### Data extract ###
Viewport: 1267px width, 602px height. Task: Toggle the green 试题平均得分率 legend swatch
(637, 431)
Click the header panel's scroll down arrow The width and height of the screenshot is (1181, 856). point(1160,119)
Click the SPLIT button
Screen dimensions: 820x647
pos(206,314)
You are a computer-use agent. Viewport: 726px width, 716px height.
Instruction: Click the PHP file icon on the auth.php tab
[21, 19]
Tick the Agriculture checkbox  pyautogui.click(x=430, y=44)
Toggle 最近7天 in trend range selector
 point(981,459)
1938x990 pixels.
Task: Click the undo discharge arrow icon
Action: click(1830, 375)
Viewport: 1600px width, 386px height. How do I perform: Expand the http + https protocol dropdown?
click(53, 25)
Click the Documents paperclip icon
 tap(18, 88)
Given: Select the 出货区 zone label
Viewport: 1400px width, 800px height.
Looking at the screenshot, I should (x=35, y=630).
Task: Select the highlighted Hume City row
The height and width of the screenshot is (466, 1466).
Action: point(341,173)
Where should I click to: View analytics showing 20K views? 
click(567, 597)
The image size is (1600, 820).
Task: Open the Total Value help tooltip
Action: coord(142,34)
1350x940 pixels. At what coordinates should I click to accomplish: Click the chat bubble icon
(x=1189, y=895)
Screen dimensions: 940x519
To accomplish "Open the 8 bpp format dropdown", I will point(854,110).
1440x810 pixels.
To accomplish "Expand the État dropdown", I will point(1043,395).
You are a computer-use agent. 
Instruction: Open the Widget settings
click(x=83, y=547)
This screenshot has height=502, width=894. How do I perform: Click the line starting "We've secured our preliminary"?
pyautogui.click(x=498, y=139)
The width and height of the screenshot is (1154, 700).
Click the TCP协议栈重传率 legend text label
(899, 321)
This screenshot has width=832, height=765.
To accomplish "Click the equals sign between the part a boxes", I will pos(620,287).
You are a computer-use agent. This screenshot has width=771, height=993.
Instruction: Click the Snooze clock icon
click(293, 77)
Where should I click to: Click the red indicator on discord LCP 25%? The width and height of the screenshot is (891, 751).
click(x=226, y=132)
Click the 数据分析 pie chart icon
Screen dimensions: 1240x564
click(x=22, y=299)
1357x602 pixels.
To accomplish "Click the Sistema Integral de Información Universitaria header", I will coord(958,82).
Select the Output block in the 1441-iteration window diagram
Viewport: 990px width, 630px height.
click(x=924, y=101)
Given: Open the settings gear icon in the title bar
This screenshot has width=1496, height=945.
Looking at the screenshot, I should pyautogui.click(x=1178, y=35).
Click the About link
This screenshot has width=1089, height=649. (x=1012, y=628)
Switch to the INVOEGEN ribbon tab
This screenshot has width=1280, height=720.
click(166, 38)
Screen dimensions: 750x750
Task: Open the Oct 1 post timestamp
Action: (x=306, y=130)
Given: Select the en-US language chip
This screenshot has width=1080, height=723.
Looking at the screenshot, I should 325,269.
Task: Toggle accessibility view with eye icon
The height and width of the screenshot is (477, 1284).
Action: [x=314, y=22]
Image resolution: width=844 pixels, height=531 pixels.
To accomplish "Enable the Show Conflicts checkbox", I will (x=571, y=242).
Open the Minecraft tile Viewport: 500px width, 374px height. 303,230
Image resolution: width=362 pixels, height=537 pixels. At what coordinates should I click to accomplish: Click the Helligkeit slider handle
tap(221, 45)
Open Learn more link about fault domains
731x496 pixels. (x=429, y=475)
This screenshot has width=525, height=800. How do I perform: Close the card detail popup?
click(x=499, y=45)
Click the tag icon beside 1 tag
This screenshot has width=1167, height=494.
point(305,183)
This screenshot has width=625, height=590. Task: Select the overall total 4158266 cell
###
Aim of the exercise:
Give only the number of lines in the entries above that contain the string "computer".

Task result:
3